Devagarinho (bota devagar nisso), comecei a buscar mais conexão e menos informação para lidar com meus filhos! Problema resolvido, certo? Não. Eu continuei errando bastante e isso me consumia bastante. Foi em uma conversa com minha supervisora que consegui encontrar uma saída. Eu estava falando com ela sobre um possível erro que eu havia cometido com um paciente e ela me disse a seguinte frase: "Markus, todo mundo erra, a questão é o que fazemos com esse erro, é como erramos. Erramos e fingimos que nada aconteceu, ou reconhecemos a falha, ou nos desculpamos, reparamos o que for possível e seguimos em frente?". Esse pensamento tem me acompanhado e tornando meu processo mais leve e flexível. Passei a lidar melhor com minhas falhas, mesmo quando estou de cabeça quente. Querem um exemplo? Em uma das birras mais difíceis do meu filho, no calor do momento, eu disse que, se ele acordasse sua irmã, ficaria de castigo. Ele olhou para mim e repetiu uma frase que usamos desde sempre: "aqui em casa não tem castigo, papai". Eu olhei para ele, meio desconcertado, meio envergonhado, e disse: "é verdade, não tem mesmo. Falei coisa errada. Desculpa".


Quando contei essa história na minha terapia (faço terapia em grupo), uma pessoa disse que achou linda a história, pois ele teria um modelo de pai que pede desculpas, algo que ela não teve. É com essa reflexão que quero fechar este texto. Ter ouvido isso de minha colega de grupo me fez pensar que é preferível ter um pai que erre e peça desculpas do que um pai que encobre seus erros. Porque se o filho nunca vir o pai errando, qual o ideal de ser humano ele está criando para si? Como ele se sentirá em relação ao pai quando errar? Como ele se sentirá consigo mesmo quando errar? O que ele fará quando errar? Crescer com a fantasia de que o pai é perfeito pode fazer muito mal à autoestima da criança, pois ela poderá se sentir inferior. Do outro lado, se ela tem um modelo que reconhece seus erros e que pede desculpas, que demonstra humildade, a criança, quando errar, não se sentirá diminuída. Ter começado a compreender que posso errar tirou um grande peso das minhas costas, fiquei mais leve e consegui melhorar a qualidade da nossa relação.

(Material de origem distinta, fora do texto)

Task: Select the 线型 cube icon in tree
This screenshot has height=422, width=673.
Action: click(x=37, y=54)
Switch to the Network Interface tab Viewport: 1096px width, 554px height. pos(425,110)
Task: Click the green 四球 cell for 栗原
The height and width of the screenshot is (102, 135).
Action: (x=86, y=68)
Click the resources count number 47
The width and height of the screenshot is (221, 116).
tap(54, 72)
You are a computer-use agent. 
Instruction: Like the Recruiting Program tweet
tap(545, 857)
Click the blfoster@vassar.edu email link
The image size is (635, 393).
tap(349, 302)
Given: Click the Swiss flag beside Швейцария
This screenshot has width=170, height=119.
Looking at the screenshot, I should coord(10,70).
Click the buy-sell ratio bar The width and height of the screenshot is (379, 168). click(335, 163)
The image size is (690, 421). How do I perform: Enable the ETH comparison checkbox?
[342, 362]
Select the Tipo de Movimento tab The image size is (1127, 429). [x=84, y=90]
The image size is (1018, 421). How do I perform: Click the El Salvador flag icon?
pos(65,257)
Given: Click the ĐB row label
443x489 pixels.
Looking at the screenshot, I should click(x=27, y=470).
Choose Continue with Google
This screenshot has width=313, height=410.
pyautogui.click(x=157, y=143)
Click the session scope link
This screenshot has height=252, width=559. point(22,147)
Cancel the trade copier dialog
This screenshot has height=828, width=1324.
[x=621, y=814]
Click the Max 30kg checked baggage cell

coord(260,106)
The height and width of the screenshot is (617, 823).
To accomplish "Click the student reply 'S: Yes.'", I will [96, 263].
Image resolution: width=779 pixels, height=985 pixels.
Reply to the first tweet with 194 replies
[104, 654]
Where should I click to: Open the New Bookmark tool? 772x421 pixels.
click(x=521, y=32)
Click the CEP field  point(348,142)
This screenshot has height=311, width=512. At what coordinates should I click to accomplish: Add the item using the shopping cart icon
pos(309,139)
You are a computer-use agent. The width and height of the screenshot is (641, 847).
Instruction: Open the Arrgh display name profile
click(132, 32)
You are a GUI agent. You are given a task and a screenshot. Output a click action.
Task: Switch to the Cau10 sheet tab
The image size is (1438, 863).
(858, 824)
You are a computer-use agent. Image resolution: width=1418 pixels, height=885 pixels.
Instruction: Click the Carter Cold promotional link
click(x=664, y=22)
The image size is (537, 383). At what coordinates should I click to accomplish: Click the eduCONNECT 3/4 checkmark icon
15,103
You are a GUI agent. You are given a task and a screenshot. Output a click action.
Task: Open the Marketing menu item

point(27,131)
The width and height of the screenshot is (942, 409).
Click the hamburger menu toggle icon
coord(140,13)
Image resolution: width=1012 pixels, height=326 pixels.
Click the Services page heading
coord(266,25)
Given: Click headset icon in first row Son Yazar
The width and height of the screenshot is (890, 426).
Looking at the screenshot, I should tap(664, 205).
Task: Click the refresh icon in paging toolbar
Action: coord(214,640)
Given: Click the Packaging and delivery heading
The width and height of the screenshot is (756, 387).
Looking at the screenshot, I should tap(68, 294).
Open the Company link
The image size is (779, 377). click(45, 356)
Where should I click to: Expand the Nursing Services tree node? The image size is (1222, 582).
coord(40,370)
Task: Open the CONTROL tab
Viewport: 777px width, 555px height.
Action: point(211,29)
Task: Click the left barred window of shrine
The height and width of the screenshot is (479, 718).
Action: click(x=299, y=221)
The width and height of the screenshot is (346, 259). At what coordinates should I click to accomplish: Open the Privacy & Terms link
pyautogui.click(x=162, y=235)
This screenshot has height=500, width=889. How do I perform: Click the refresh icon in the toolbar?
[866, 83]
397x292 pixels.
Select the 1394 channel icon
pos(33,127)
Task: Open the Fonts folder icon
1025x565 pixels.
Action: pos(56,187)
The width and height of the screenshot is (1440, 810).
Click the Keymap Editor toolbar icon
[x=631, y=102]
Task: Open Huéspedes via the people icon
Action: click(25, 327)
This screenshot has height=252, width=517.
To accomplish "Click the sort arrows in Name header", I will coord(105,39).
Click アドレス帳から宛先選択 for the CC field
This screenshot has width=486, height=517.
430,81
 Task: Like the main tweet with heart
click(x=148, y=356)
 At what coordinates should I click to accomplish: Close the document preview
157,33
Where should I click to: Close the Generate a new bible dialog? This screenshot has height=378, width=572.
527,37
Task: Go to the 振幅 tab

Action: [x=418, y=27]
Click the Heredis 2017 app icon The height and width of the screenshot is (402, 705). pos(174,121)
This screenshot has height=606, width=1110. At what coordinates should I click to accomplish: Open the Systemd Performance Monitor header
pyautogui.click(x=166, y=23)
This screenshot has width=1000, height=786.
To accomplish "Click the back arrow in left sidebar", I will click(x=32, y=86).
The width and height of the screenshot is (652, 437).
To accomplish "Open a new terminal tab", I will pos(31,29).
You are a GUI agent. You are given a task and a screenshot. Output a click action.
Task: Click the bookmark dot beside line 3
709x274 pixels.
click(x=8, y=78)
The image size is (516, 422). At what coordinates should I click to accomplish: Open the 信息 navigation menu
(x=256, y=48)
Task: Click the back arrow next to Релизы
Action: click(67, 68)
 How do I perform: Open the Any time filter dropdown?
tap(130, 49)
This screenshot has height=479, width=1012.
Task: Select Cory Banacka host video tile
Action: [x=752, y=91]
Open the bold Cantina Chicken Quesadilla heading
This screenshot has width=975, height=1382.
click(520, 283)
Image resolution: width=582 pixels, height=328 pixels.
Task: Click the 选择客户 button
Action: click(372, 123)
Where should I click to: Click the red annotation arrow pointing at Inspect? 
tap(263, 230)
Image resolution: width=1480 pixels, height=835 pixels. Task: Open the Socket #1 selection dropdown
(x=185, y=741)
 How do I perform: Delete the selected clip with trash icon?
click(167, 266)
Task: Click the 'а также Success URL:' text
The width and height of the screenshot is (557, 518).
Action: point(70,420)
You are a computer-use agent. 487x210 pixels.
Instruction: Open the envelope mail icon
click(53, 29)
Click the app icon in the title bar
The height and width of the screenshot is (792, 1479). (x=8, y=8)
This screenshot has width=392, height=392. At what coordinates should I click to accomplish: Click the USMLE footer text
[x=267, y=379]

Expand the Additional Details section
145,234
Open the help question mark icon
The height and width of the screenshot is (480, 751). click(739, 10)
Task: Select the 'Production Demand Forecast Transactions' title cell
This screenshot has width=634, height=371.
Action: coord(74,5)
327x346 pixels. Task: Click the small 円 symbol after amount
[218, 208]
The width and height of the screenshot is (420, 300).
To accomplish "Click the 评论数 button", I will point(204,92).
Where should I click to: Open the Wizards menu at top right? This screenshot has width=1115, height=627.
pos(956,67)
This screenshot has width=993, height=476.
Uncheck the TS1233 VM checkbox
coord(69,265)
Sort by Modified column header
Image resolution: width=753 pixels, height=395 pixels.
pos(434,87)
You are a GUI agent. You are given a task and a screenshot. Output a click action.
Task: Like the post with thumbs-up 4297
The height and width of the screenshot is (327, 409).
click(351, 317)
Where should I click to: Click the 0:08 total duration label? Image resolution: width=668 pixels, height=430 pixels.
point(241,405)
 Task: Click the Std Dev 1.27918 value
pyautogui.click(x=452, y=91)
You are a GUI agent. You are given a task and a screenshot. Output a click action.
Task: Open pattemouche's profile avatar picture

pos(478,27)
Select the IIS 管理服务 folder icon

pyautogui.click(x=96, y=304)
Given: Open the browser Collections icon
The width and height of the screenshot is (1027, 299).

Ah, só um detalhe. Talvez o texto tenha dado a ideia de que, porque sei dessas coisas, eu não caio mais nas ciladas dos ideais e não me culpo mais pelos meus erros como pai. Isso não é verdade. Volta e meia me pego me "chicoteando" por algo que fiz ou disse. Os aprendizados acima me ajudam, mas não me impedem de sofrer, isso é da vida.